Here is a simple approach with a 256 bit image-hash (MD5 has 128 bit)
- resize the picture to 16x16 pixel

- reduce colors to black/white (which equals true/false in this console output)

- read the boolean values into
List<bool>
- this is the hash
Code:
public static List<bool> GetHash(Bitmap bmpSource)
{
List<bool> lResult = new List<bool>();
//create new image with 16x16 pixel
Bitmap bmpMin = new Bitmap(bmpSource, new Size(16, 16));
for (int j = 0; j < bmpMin.Height; j++)
{
for (int i = 0; i < bmpMin.Width; i++)
{
//reduce colors to true / false
lResult.Add(bmpMin.GetPixel(i, j).GetBrightness() < 0.5f);
}
}
return lResult;
}
I know, GetPixel
is not that fast but on a 16x16 pixel image it should not be the bottleneck.
- compare this hash to hash values from other images and add a tolerance.(number of pixels that can differ from the other hash)
Code:
List<bool> iHash1 = GetHash(new Bitmap(@"C:\mykoala1.jpg"));
List<bool> iHash2 = GetHash(new Bitmap(@"C:\mykoala2.jpg"));
//determine the number of equal pixel (x of 256)

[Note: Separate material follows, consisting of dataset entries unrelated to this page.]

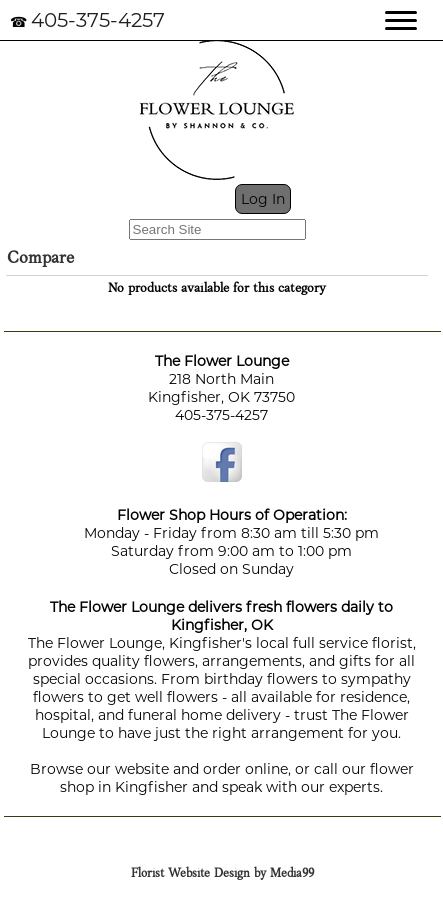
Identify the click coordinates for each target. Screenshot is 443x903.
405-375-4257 (98, 20)
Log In (263, 199)
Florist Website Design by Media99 (222, 874)
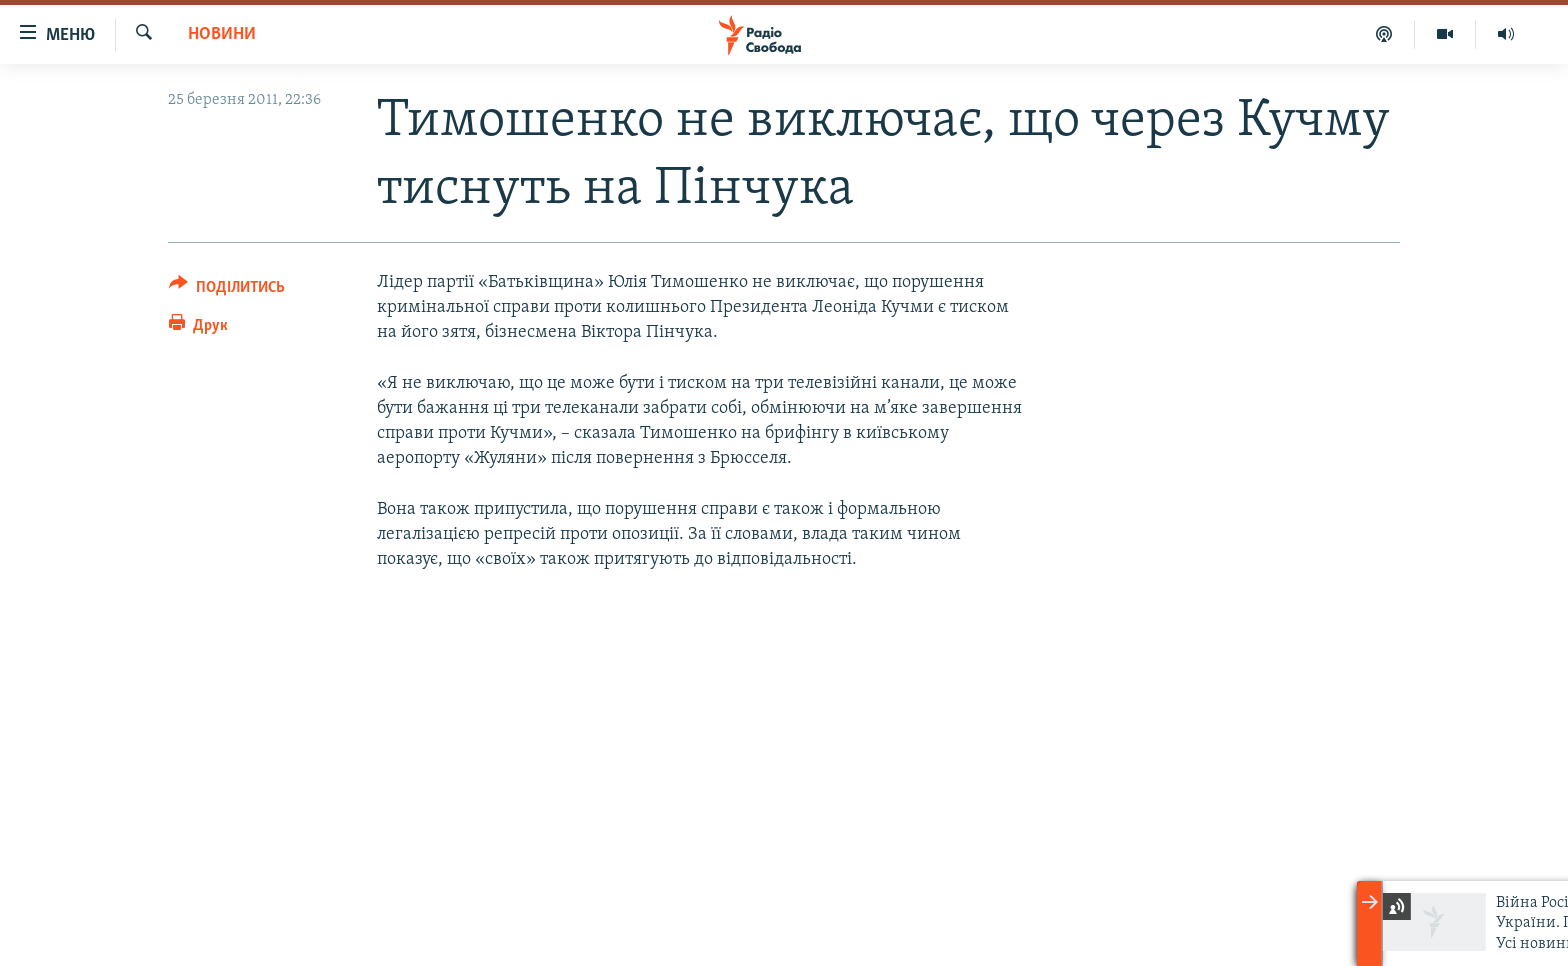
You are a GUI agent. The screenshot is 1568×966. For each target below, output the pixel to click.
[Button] (227, 290)
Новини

int equalElements = iHash1.Zip(iHash2, (i, j) => i == j).Count(eq => eq);
So this code is able to find equal images with:
- different file formats (e.g. jpg, png, bmp)
- rotation (90, 180, 270), horizontal /vertical flip - by changing the iteration order of
i
and j
- different dimensions (same aspect is required)
- different compression (tolerance is required in case of quality loss like jpeg artifacts) - you can accept a 99% equality to be the same image and 50% to be a different one.
- colored changed to geyscaled and the other way round (because brightness is independent of color)
Update / Improvements:
after using this method for a while I noticed a few improvements that can be done
- replacing
GetPixel
for more performance
- using the exeif-thumbnail instead of reading the whole image for a performance improvement
- instead of setting
0.5f
to differ between light and dark - use the distinct median brightness of all 256 pixels. Otherwise dark/light images are assumed to be the same and it enables to detect images which have a changed brightness.
- if you need fast calculations, use
bool[]
or List<bool>
if you need to store a lot hashes with the need to save memory, use a Bitarray
because a Boolean isn't stored in a bit, it takes a byte!